Detrás de la «descentralización» hay un fundador con derechos especiales.
El fundador (Artur Arakelian) no tiene derechos especiales - un nombre conocido figura en los documentos como factor de riesgo, no como privilegio. El único órgano de decisión es la Asamblea DAO (todos los Earthlings verificados). Transcurre un periodo de transición, pero incluso en él los fundadores no pueden modificar la Declaración, privar a nadie de su estatus, gastar recursos con fines personales ni bloquear la descentralización; sus atribuciones solo se estrechan.
Democracia directa = tiranía de la mayoría del 51%.
Una parte de los derechos queda fuera del alcance de cualquier votación: el núcleo inmutable de la Declaración no puede derogarse ni por unanimidad. El fin de la arquitectura es dispersar el poder de modo que no se acumule en nadie, incluida la mayoría. La pertenencia es inalienable, y en las decisiones que afectan a minorías rigen umbrales elevados y mecanismos adicionales para tener en cuenta sus intereses.
¿Qué impide que un grupo estrecho (ballenas, el equipo técnico) tome el timón?
El amo es siempre acumulación; suprima la acumulabilidad de la fuerza decisoria y no habrá con qué componer a un amo. El voto está ligado uno a uno a una persona viva y verificada, no se compra ni se deriva del dinero, la reputación o el cargo; los fundamentos quedan fuera de las votaciones. En lugar de un guardián (que él mismo se volvería dueño) hay código abierto y reproducible y el derecho de salida: una arquitectura capturada el pueblo la abandona, y la ganancia de la captura decae. El resto no cerrado - la capa de infraestructura (claves, servidores) - se nombra con honestidad y se acota mediante la transparencia y el derecho de salida.
«Una persona, un voto» es fácil de proclamar. Técnicamente es indemostrable.
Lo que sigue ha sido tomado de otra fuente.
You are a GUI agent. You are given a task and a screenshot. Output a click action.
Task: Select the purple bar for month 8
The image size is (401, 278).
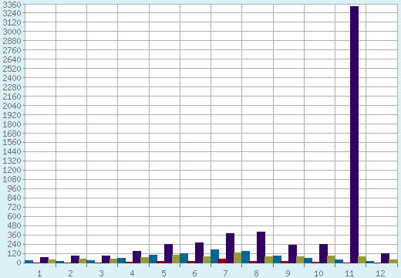click(261, 247)
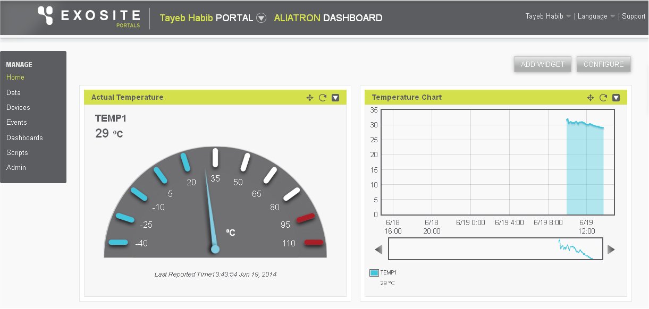Image resolution: width=649 pixels, height=309 pixels.
Task: Refresh the Actual Temperature widget
Action: click(323, 98)
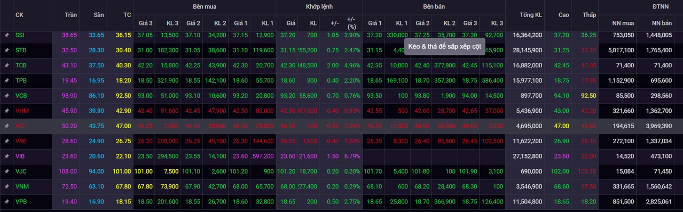Click the pin icon beside VJC
This screenshot has height=212, width=683.
[6, 171]
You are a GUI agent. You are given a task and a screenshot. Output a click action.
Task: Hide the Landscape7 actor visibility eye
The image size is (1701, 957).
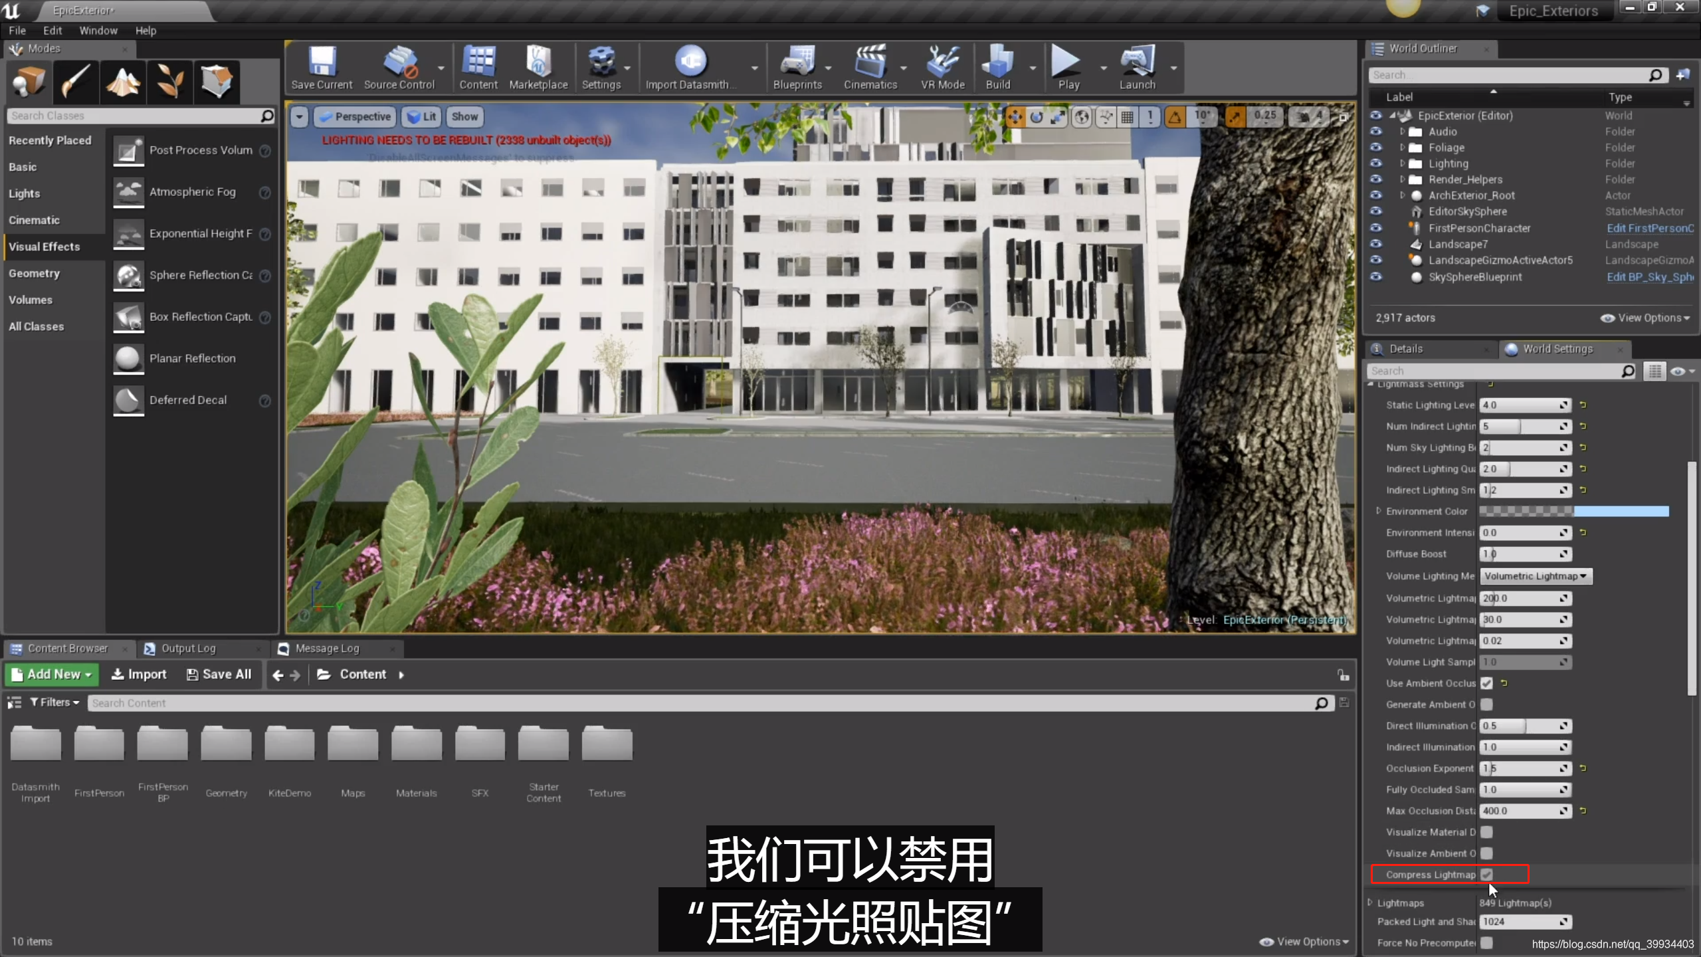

El voto está ligado a un earthling confirmado biométricamente mediante un pasaporte SBT intransferible (blockchain Polygon, contrato públicamente verificable). La unicidad biométrica y la comprobación de liveness descartan las cuentas secundarias, los bots y los deepfakes; un hash irreversible impide registrarse dos veces. Ni la reputación, ni el volumen de tokens, ni la delegación añaden peso - el principio es absoluto.
El Consejo Independiente de expertos es un senado en la sombra que en realidad gobierna.
El Consejo es estrictamente consultivo: sus dictámenes son solo recomendaciones, no puede bloquear las decisiones de la DAO, carece de derecho de veto y no interviene en las finanzas. Su fuerza reside en la reputación, no en las atribuciones. Y todavía no está constituido: es un metainstituto en proyecto, no un órgano en funcionamiento.
Se puede expulsar a un participante o forzar la salida del disidente.
No. La pertenencia es inalienable: no se puede excluir del pueblo bajo ninguna circunstancia, la salida es solo por voluntad propia. Ante las infracciones se aplican restricciones graduadas de acceso a los servicios (seis niveles, con derecho a defensa y a recurso a través de la DAO), pero atañen al acceso, no a la pertenencia al pueblo.
Sobre el papel una «DAO pura», pero en la práctica surgirán ministros y facciones.
By design no hay partidos, cargos ni órganos ejecutivos. Solo existen estructuras técnicas de servicio sin derecho a decidir: los Core Nodes (coordinación, hasta 6 personas, rotación cada 6 meses) y el Emergency Multisig (seguridad urgente, límite de 5 000 EC, ratificación por la DAO en 7 días), ambas revocables por votación. Votan solo las personas en persona; las células, las personas jurídicas y cualquier estructura no tienen voto colectivo.
Si la arquitectura se anquilosa o es capturada, el participante queda atrapado.
La salida es incondicional y no requiere explicaciones. El código es abierto y reproducible: las personas se marchan a una versión no capturada. La continuación legítima no se reconoce por la copia del código, sino por tres rasgos infalsificables - el núcleo inmutable conservado, la voluntad de personas verificadas (una persona, un voto) y la continuidad de los procedimientos; la legitimidad la portan las personas, no los servidores ni el repositorio.